**Prompt:** Please restate every record below word for word and skip the pictures.

**Records for this task:**
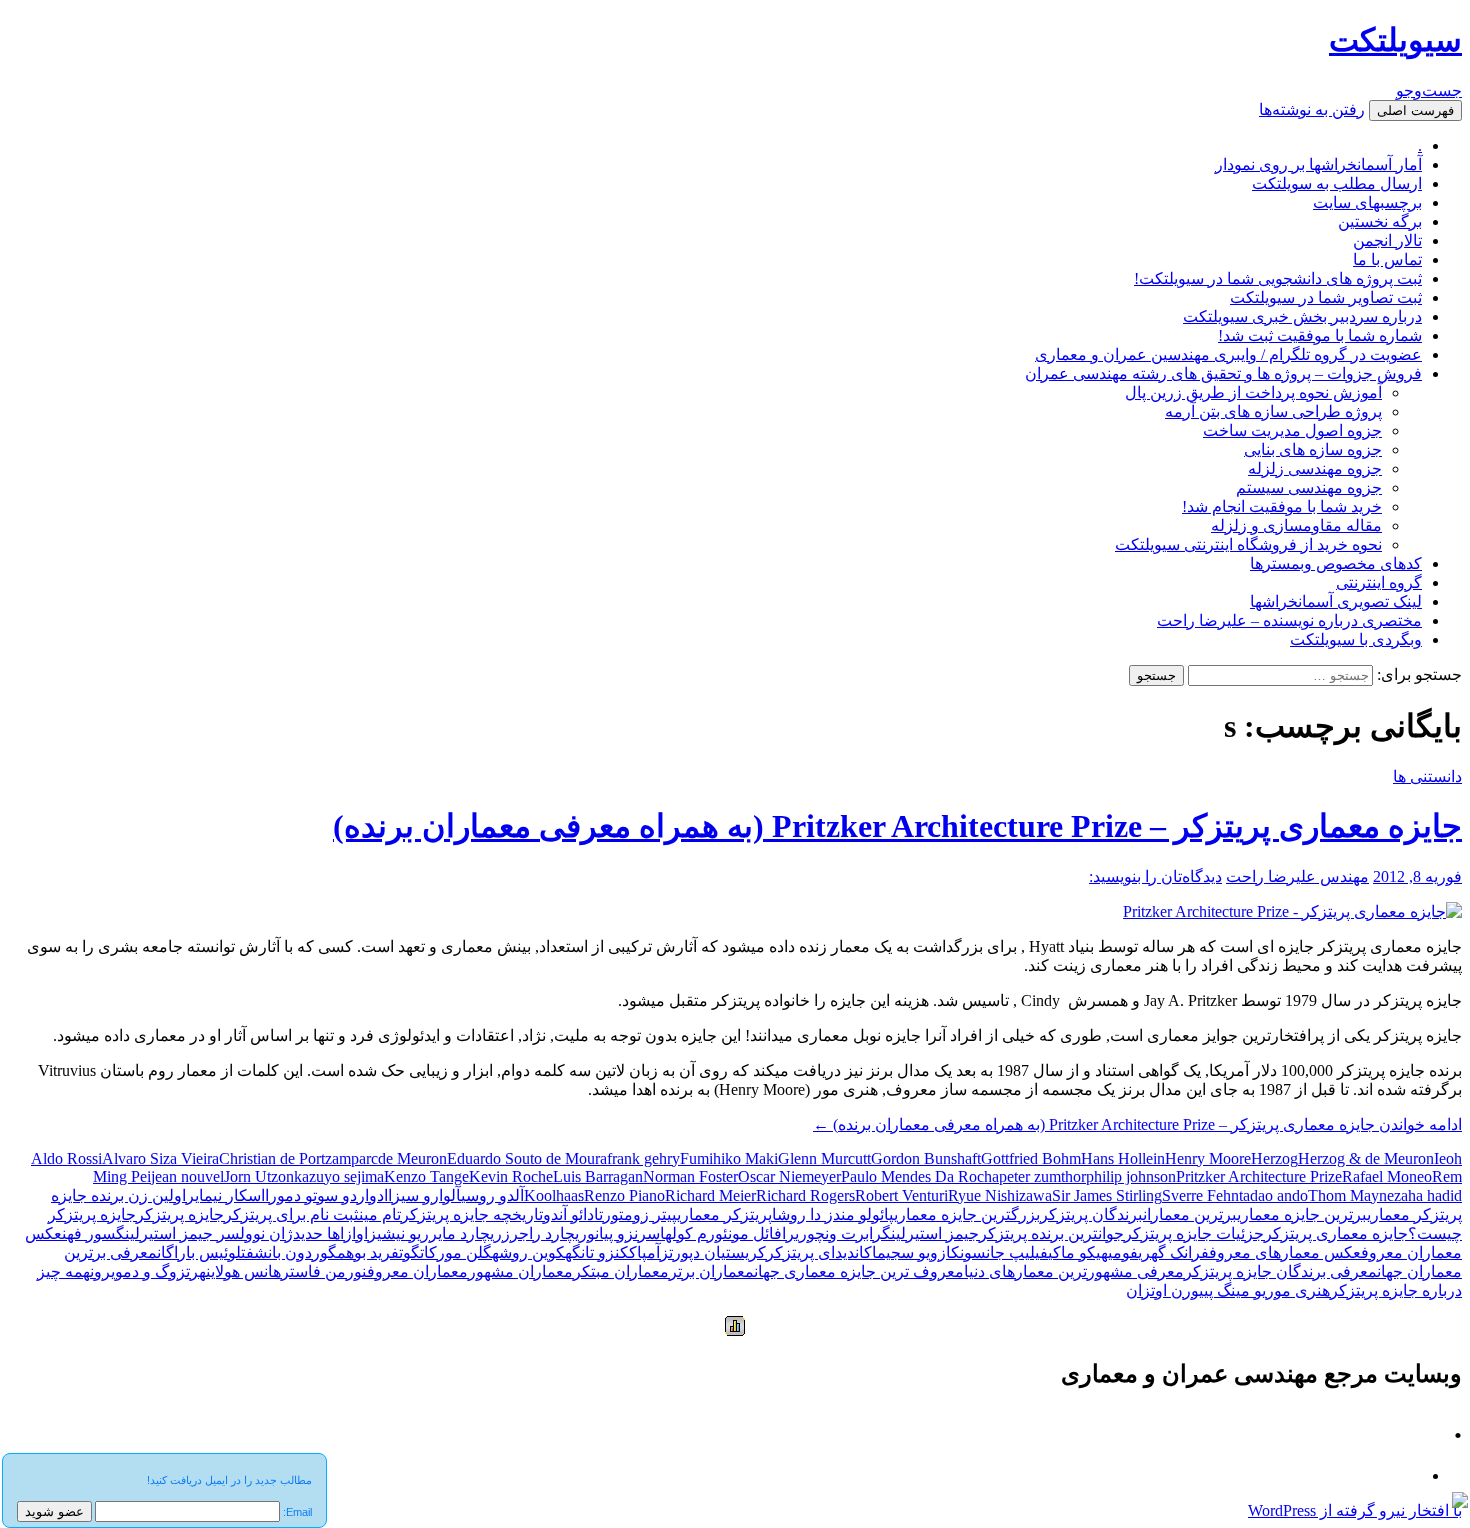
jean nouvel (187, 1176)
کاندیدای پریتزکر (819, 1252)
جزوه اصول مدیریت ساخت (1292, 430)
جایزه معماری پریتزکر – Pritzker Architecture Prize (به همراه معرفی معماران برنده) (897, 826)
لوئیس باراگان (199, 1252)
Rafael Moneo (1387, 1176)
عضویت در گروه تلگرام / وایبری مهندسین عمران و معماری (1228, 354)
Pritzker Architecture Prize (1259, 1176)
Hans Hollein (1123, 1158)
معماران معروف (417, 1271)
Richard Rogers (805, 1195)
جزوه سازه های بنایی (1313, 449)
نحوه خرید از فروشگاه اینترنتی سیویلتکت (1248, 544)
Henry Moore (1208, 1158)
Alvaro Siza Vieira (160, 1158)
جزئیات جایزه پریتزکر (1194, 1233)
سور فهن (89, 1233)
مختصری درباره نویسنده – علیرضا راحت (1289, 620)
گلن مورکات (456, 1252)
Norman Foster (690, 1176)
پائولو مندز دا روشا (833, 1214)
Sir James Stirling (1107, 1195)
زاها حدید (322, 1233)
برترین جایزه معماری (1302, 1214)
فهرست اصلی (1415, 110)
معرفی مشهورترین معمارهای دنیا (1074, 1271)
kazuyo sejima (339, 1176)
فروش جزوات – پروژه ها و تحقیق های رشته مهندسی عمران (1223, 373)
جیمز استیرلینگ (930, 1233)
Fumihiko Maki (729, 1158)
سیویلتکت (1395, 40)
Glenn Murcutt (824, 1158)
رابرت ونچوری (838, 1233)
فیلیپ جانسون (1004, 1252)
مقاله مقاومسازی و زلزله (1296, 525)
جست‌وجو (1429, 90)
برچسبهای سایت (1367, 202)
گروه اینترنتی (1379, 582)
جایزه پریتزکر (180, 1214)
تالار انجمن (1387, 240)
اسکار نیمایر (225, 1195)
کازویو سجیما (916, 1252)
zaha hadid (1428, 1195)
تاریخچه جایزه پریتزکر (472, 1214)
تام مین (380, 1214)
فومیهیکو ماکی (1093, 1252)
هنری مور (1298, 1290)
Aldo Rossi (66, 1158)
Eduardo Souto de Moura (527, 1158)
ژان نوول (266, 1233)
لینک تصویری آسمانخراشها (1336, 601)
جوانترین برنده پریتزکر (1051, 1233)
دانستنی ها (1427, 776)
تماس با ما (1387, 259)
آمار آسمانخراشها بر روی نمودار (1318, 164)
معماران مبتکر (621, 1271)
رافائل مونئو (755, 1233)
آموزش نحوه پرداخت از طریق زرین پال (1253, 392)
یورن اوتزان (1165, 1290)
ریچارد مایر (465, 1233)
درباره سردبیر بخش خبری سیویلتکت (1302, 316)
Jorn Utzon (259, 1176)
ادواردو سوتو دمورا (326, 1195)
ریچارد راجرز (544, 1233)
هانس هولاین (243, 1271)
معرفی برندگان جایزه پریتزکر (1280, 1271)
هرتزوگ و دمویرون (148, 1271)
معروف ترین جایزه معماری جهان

**Task response:**
jean nouvel (187, 1176)
کاندیدای پریتزکر (819, 1252)
جزوه اصول مدیریت ساخت (1292, 430)
جایزه معماری پریتزکر – Pritzker Architecture Prize (به همراه معرفی معماران برنده) (897, 826)
لوئیس باراگان (199, 1252)
Rafael Moneo (1387, 1176)
عضویت در گروه تلگرام / وایبری مهندسین عمران و معماری (1228, 354)
Pritzker Architecture Prize (1259, 1176)
Hans Hollein (1123, 1158)
معماران معروف (417, 1271)
Richard Rogers (805, 1195)
جزوه سازه های بنایی (1313, 449)
نحوه خرید از فروشگاه اینترنتی سیویلتکت (1248, 544)
Henry Moore (1208, 1158)
Alvaro Siza Vieira (160, 1158)
جزئیات جایزه پریتزکر (1194, 1233)
سور فهن (89, 1233)
مختصری درباره نویسنده – علیرضا راحت (1289, 620)
گلن مورکات (456, 1252)
Norman Foster (690, 1176)
پائولو مندز دا روشا (833, 1214)
Sir James Stirling (1107, 1195)
زاها حدید (322, 1233)
برترین جایزه معماری (1302, 1214)
فهرست اصلی (1415, 110)
معرفی مشهورترین معمارهای دنیا (1074, 1271)
kazuyo sejima (339, 1176)
فروش جزوات – پروژه ها و تحقیق های رشته مهندسی عمران (1223, 373)
جیمز استیرلینگ (930, 1233)
Fumihiko Maki (729, 1158)
سیویلتکت (1395, 40)
Glenn Murcutt (824, 1158)
رابرت ونچوری (838, 1233)
فیلیپ جانسون (1004, 1252)
مقاله مقاومسازی و زلزله (1296, 525)
جست‌وجو (1429, 90)
برچسبهای سایت (1367, 202)
گروه اینترنتی (1379, 582)
جایزه پریتزکر (180, 1214)
تالار انجمن (1387, 240)
اسکار نیمایر (225, 1195)
کازویو سجیما (916, 1252)
zaha hadid (1428, 1195)
تاریخچه جایزه پریتزکر (472, 1214)
تام مین (380, 1214)
فومیهیکو ماکی (1093, 1252)
هنری مور (1298, 1290)
Aldo Rossi (66, 1158)
Eduardo Souto de Moura (527, 1158)
ژان نوول (266, 1233)
لینک تصویری آسمانخراشها (1336, 601)
جوانترین برنده پریتزکر (1051, 1233)
دانستنی ها (1427, 776)
تماس با ما (1387, 259)
آمار آسمانخراشها بر روی نمودار (1318, 164)
معماران مبتکر (621, 1271)
رافائل مونئو (755, 1233)
آموزش نحوه پرداخت از طریق زرین پال (1253, 392)
یورن اوتزان (1165, 1290)
ریچارد مایر (465, 1233)
درباره سردبیر بخش خبری سیویلتکت (1302, 316)
Jorn Utzon (259, 1176)
ادواردو سوتو دمورا (326, 1195)
ریچارد راجرز (544, 1233)
هانس هولاین (243, 1271)
معرفی برندگان جایزه پریتزکر (1280, 1271)
هرتزوگ و دمویرون (148, 1271)
معروف ترین جایزه معماری جهان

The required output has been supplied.